If you're in a coding class, this might just be a valuable lesson for you. If you're a teacher, I'd love your help collecting evidence for (or against) my theory.


My theory is that students in most coding classes have a hard time learning to code not because it's fundamentally difficult (our pilots have demonstrated that 90% of eighth graders, and their teachers, can learn it without difficulty). I don't think because students need to learn "problem solving skills" or "computational thinking."


I suspect it's because the kind of logic used in coding is unfamiliar. The human mind processes information in narrative terms, and a computer program, while it may look like a narrative, uses a very different kind of logic. Once students understand this unfamiliar logic, the biggest barrier is removed.


Unfortunately, since many computer science teachers don't understand this problem (if I'm right about it), and virtually none of the coding education software out there is designed around teaching it, many students end up stuck in the broken world of "narrative coding."


Consider the following program:


var a = 1;

var b = 2;

var c = a + b;

a = 5;

b = 5;

output (c);


What do you think this program will output?

  • 10

  • 55

  • 3

  • a + b

Students, write down your answer before you read any further, and please put it in the poll below when you get there :)


Here's what happens when this program executes:

  1. a is "assigned" the value 1. Think of a as a memory storage space that holds a number: this statement records the number 1 in this box.

  2. b is assigned the value 2. Now we have two boxes holding different numbers.

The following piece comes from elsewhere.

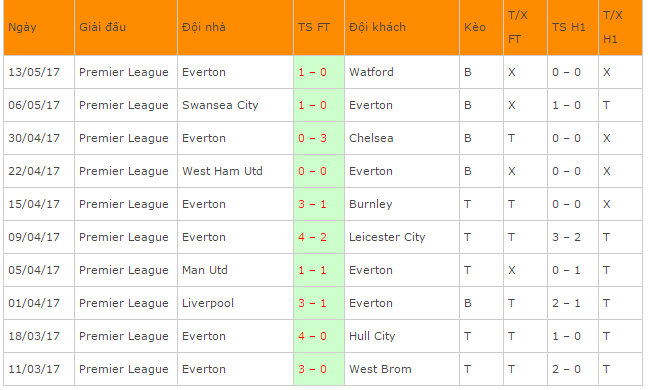Click the Chelsea team name

pos(371,138)
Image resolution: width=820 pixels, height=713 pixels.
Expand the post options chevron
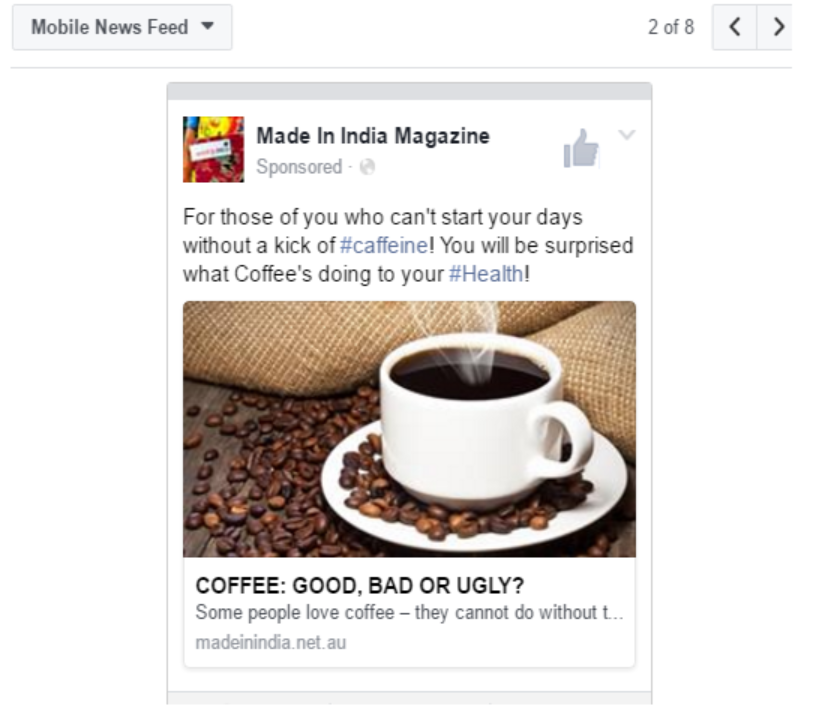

  3. c is assigned the value 3 (because a + b = 3 at the time this statement runs).

  4. The value in variable a is changed (the new value doesn't matter, it's just there to confuse you).

  5. The value in b is also changed.

  6. The program outputs the value of c, which has not changed since it was assigned in line 3.

I believe that most students are likely to select 10 as their answer. Anecdotally, students I have spoken with often do say this. But I need evidence -- teachers, can you put this question on a quiz in your class, and let me know the results at ness@blackbirdcode.com? I need to know:

  • (optionally) Your name and email.

  • What population is in the class?

  • How many hours of instruction before they took the quiz?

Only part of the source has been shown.